We hypothesized that E2F decoy–mediated arrest of cell cycle progression during the early postoperative period would block this neointimal hyperplastic response to the acute injuries associated with grafting. Furthermore, this intervention would allow a more desirable hypertrophic response in the medial layer, which would help the vessel accommodate to the chronic hemodynamic stress of the arterial circulation. Indeed, a single, intraoperative transfection of rabbit vein grafts with E2F decoy provided a long-term inhibition of neointimal hyperplasia and led to a shift toward medial hypertrophy, which succeeded in reducing wall stress to near-arterial levels (9). Furthermore, the inhibition of neointimal hyperplasia helped preserve vein graft endothelial function and prevented diet-induced graft atherosclerosis for at least 6 months after operation (9, 10).
On the strength of these preclinical data, we initiated a clinical program of prospective, double-blind, randomized evaluation of E2F decoy transfection of human bypass vein grafts (11). The initial study involved a small cohort of infrainguinal bypass patients, including a large proportion of individuals at high risk for neointimal disease and graft failure. Because of the anatomic location of the vein grafts, we were able to use ultrasound (12) to monitor them for critical lesion formation in a reliable and noninvasive manner. To carry out ex vivo E2F decoy transfection, we exposed the grafts to a “naked” ODN solution under a nondistending pressure of 300 mmHg, in a process that required only 10–15 minutes and could be carried out while the patient’s leg was prepared for grafting. Little, if any, systemic exposure to the E2F decoy occurred during this procedure. Small specimens of transfected vein were collected for laboratory evaluation, which revealed an 89% transfection efficiency and a sequence-specific inhibition both of target cell cycle mRNA expression and of vascular cell replication in an organ culture assay. This ex vivo, pressure-mediated E2F decoy transfection of human vein grafts did not influence either postoperative complication rates or blood counts and chemistries.
Despite the small size of this preliminary, single-center trial, the choice of a high-risk cohort allowed us to compare the occurrence of primary graft failure (graft occlusion or a need for invasive graft revision) between patients who did and those who did not receive the E2F decoy treatment. We found that, whereas failures occurred among the untreated cohort throughout the 12-month follow up period, no failures were observed among the E2F decoy–treated grafts beyond the first 6 months, suggesting that the adaptive remodeling seen in preclinical experiments also occurred in the human grafts (Figure 3). Larger-scale clinical trials will be necessary to verify the results, but this work, one of the first attempts to apply an ex vivo gene-based strategy to treat a common cardiovascular disorder, offers the first evidence that human gene expression can be modulated for therapeutic purposes using a transcription factor decoy.

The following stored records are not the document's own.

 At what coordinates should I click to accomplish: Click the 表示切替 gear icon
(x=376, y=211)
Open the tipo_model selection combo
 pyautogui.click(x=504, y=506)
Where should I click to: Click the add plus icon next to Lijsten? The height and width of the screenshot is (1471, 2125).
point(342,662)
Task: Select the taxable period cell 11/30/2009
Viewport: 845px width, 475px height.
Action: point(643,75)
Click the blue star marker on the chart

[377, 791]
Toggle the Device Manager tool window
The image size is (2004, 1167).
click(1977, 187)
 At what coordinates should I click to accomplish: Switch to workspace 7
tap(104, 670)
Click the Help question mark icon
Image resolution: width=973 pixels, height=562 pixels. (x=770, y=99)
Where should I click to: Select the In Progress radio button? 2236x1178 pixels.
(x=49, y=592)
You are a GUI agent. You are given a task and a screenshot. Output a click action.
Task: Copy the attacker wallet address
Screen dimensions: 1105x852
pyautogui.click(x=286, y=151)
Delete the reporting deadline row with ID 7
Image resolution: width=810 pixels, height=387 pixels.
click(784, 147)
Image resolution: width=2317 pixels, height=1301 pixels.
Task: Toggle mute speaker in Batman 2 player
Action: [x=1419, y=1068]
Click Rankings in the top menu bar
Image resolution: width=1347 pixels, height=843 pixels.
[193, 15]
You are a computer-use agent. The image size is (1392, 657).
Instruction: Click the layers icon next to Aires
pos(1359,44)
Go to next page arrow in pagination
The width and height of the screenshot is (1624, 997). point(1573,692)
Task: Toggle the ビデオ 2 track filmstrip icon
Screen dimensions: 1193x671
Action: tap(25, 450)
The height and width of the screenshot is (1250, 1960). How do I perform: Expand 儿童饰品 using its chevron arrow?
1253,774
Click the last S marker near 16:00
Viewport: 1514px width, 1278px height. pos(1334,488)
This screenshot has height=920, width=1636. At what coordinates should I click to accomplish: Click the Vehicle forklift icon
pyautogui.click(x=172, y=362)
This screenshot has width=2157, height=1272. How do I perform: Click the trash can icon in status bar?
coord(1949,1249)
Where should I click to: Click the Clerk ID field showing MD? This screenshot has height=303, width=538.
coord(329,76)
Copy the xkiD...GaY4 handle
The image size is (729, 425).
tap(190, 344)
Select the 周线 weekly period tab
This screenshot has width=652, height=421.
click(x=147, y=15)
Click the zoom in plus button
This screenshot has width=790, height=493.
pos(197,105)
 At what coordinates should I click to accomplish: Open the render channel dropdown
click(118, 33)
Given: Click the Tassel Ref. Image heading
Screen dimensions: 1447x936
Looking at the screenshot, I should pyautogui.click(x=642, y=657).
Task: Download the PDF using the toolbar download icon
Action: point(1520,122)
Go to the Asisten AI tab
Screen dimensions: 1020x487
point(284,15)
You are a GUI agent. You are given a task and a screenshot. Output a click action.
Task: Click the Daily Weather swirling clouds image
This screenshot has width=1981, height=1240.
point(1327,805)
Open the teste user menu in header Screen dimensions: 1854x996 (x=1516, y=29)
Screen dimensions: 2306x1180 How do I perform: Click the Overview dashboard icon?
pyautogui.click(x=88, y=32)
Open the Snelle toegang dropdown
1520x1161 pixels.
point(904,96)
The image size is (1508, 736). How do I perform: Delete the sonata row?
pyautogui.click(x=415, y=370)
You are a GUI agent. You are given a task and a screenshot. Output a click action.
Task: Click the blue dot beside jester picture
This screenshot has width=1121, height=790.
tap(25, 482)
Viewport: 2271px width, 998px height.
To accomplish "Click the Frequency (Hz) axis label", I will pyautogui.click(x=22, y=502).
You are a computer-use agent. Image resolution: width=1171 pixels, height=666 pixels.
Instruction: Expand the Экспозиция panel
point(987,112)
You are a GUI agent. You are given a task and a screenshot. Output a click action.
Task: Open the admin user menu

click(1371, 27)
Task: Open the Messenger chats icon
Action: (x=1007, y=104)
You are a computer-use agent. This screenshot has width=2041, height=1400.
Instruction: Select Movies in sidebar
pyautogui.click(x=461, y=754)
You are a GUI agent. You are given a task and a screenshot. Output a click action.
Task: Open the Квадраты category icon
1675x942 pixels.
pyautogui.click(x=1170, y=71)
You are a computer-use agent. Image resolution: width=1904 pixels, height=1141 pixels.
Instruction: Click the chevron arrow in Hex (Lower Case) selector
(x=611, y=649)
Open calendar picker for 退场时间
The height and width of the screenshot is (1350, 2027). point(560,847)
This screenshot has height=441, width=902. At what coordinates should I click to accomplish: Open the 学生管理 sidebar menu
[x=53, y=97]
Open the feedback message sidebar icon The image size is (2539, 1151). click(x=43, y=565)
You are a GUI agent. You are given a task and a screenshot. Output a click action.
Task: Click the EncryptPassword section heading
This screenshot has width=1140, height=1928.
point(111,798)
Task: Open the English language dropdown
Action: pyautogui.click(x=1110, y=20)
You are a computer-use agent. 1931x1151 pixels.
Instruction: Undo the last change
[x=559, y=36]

Primary vein graft patency with or without intraoperative treatment of the grafts with E2F decoy oligonucleotides. In a small cohort of patients at high risk for primary graft failure, primary patency at 12 months was improved with E2F decoy blockade of cell cycle gene expression and neointimal hyperplasia (P = 0.04). The absence of ongoing failures beyond the first 6 months in the treated group may suggest a long-term stabilization of graft wall architecture via this one-time, intraoperative gene manipulation approach. (From ref. 11).